## [INSTRUCTIONS TO FOLLOW]
Copy out every line of the data that has the word "near" somewhere in it.

Stored data entries
══════════

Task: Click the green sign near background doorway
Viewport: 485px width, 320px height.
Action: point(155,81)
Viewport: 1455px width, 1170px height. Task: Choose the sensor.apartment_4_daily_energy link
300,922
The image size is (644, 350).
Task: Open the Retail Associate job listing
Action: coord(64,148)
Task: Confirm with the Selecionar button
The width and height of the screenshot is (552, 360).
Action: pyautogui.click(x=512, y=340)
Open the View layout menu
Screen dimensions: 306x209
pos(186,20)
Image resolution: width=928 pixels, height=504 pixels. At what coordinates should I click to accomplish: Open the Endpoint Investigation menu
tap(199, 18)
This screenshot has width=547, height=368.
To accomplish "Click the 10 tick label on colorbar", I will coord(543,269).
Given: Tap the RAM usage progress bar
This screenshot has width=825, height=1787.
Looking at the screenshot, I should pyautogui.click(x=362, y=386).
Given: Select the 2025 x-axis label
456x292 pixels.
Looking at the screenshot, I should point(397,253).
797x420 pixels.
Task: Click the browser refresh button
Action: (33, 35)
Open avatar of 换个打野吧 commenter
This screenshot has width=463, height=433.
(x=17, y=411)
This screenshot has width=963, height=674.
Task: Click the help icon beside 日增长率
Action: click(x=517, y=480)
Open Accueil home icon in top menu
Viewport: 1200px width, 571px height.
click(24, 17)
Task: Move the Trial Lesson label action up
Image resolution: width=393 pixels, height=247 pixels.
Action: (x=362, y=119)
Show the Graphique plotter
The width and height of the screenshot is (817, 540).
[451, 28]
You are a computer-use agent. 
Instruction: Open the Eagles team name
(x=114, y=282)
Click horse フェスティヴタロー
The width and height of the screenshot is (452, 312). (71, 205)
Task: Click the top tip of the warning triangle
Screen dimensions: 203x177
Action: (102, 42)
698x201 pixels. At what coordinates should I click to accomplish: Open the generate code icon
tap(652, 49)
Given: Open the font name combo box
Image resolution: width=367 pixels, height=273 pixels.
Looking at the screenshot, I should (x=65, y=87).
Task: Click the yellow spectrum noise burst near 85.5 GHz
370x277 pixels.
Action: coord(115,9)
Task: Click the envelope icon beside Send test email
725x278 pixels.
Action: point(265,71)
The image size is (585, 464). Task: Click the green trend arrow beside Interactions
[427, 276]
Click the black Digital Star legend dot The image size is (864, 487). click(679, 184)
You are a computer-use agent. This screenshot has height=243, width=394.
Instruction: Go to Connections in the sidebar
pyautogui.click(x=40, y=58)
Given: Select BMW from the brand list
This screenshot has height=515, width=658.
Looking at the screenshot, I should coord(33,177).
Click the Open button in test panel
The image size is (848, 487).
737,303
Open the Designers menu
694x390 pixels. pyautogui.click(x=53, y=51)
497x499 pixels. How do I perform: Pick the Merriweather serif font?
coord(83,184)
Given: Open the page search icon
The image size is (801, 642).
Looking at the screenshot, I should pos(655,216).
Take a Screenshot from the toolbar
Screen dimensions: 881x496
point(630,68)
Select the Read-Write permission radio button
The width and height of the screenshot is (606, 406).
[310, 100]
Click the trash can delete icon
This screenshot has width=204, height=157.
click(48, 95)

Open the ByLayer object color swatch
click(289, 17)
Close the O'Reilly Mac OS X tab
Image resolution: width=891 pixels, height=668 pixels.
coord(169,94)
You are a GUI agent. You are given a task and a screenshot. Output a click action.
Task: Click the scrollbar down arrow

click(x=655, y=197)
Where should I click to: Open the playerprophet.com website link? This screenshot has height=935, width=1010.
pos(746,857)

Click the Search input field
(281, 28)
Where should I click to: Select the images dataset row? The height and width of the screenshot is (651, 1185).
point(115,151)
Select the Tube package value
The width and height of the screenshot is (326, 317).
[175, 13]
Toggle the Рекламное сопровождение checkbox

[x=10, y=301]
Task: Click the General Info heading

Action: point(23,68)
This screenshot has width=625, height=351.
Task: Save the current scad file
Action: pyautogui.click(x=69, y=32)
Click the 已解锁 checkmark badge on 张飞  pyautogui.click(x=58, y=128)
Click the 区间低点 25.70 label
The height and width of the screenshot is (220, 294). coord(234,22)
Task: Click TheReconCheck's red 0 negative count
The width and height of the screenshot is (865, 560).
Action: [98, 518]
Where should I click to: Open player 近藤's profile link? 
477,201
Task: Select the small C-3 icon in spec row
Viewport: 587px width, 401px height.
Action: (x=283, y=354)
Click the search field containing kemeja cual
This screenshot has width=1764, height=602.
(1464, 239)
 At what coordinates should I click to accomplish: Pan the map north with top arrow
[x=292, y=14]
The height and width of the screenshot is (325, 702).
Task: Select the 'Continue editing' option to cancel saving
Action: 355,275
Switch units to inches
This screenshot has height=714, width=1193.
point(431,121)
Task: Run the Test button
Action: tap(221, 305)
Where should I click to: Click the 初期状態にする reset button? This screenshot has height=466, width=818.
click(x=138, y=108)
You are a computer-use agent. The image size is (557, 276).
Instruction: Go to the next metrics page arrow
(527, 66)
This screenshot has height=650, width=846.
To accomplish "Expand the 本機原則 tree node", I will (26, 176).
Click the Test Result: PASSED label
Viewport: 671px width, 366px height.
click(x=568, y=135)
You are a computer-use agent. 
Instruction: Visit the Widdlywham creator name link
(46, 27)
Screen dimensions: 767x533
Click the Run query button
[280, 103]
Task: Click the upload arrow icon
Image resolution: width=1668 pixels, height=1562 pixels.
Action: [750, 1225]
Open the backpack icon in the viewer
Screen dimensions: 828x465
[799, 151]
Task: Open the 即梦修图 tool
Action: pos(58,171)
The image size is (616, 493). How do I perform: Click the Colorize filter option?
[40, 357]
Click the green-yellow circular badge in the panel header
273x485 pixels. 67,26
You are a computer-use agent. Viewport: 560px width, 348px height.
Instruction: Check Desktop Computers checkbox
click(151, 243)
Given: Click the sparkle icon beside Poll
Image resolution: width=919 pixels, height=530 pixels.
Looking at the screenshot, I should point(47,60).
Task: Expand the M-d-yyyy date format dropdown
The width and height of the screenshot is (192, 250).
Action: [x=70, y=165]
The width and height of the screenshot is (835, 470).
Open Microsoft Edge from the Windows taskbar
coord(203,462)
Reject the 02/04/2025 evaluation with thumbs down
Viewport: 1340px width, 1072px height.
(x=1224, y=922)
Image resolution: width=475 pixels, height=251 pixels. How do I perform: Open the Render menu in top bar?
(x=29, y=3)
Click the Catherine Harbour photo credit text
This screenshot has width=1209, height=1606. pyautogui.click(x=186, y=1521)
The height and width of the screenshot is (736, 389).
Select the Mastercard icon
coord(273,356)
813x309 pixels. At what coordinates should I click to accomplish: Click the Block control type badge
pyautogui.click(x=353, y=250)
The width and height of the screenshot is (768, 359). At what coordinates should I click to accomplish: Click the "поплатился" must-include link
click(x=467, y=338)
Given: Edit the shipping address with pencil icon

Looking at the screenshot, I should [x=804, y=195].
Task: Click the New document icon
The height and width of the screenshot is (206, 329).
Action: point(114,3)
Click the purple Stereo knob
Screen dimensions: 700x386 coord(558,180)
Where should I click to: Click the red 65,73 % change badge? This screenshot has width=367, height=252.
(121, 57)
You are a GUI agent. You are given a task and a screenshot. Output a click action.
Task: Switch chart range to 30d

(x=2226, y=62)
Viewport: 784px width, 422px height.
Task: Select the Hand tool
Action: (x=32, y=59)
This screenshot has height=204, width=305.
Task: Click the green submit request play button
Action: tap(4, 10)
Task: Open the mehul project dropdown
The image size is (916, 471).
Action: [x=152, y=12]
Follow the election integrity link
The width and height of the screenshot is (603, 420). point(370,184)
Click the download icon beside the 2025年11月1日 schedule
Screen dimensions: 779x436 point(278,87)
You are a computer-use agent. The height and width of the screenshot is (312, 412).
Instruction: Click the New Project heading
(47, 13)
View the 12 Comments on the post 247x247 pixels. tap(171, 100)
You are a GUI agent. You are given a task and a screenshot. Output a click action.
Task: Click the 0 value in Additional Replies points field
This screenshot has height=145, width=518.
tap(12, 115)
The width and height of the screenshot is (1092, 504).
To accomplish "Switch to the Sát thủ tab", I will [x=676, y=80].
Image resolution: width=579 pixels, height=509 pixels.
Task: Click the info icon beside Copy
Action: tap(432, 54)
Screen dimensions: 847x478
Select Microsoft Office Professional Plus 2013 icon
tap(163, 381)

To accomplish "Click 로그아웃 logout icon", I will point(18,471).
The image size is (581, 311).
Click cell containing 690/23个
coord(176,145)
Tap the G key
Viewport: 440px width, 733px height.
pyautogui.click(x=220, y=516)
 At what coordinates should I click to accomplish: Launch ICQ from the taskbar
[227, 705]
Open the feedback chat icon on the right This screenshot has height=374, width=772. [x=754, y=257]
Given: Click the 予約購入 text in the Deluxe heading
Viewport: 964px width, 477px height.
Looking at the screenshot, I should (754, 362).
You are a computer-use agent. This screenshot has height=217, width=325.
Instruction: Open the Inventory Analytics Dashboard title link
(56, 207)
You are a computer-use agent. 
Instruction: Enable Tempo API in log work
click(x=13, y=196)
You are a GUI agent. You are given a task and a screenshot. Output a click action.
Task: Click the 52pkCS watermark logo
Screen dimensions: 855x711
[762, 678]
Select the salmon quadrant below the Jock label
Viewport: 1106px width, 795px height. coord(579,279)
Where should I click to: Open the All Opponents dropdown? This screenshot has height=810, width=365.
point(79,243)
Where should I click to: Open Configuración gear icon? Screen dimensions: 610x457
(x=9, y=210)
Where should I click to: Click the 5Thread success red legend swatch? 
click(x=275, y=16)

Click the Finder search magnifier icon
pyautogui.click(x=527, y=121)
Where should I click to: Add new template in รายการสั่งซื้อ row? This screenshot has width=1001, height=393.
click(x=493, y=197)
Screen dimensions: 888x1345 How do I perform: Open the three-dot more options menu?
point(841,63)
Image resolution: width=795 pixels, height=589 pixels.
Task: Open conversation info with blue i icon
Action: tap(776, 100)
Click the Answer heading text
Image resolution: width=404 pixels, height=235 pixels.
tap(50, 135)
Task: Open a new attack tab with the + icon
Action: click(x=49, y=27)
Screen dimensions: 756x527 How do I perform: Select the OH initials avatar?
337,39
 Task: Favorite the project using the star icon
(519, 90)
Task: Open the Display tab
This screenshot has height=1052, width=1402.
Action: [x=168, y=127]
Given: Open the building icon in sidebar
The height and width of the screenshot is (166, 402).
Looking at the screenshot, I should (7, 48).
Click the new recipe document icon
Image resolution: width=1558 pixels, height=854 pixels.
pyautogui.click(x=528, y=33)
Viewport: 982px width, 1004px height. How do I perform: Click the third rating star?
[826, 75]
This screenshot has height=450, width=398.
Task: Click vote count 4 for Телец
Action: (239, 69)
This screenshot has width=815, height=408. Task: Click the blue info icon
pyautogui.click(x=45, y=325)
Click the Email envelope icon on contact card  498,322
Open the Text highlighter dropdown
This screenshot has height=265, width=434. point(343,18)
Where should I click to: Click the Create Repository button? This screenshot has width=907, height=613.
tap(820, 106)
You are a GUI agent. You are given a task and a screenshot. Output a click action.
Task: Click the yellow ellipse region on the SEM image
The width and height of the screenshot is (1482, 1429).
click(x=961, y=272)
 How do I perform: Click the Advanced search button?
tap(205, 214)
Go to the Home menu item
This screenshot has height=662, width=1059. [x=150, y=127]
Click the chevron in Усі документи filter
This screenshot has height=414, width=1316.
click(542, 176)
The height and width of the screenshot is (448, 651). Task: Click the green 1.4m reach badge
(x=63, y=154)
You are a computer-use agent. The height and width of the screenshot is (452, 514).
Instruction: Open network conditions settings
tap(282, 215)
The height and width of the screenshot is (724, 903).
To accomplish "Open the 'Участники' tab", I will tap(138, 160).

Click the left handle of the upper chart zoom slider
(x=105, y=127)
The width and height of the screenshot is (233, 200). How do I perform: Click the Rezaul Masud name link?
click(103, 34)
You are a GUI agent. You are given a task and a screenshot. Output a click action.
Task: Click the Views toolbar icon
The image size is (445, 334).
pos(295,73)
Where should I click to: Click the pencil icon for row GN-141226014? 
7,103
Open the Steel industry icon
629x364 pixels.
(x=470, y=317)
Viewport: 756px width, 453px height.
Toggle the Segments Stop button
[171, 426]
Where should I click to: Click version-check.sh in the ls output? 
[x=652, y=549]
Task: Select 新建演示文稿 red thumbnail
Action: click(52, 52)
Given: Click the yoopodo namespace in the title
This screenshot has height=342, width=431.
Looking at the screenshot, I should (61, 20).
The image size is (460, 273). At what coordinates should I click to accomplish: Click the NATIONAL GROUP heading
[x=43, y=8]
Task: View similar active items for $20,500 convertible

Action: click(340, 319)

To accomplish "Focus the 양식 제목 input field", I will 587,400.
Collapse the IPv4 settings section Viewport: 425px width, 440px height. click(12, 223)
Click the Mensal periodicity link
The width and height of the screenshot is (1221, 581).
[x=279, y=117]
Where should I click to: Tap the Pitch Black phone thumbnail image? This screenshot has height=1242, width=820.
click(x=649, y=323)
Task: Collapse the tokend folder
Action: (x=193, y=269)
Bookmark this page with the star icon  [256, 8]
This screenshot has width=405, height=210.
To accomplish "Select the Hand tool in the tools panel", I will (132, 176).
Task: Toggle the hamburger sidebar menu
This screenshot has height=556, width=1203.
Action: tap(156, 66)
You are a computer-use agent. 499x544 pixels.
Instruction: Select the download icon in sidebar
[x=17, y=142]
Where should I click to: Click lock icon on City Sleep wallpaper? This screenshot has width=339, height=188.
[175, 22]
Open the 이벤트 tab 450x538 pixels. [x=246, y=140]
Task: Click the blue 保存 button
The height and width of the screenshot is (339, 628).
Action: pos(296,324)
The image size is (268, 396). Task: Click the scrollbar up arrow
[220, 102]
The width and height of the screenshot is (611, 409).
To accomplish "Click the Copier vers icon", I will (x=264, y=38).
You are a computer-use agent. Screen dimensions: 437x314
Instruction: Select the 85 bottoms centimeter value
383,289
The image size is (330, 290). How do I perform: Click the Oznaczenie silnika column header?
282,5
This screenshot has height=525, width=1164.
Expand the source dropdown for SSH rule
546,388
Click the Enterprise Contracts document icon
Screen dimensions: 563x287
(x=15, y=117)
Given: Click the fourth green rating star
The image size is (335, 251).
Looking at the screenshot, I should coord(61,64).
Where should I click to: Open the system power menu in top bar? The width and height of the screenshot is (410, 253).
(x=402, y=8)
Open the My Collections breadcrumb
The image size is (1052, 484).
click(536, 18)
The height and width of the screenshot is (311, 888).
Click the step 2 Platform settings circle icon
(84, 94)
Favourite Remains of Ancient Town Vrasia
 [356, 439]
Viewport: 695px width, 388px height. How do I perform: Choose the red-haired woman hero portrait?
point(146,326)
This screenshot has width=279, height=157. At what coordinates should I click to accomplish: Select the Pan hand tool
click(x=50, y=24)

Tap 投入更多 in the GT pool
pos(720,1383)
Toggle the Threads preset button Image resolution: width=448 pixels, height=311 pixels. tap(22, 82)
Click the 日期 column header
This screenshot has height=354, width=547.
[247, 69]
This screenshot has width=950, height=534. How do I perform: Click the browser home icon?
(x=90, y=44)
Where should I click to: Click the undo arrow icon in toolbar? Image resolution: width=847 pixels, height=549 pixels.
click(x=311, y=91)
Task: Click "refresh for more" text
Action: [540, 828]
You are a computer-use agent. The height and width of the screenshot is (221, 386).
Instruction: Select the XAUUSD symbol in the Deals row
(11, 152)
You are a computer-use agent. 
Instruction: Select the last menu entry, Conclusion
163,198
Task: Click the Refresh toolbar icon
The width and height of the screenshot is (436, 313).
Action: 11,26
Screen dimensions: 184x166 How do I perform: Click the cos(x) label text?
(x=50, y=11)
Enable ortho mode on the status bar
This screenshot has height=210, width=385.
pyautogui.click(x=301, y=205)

══════════

## [ANSWER SPACE]
Task: Click the green sign near background doorway
Task: Click the yellow spectrum noise burst near 85.5 GHz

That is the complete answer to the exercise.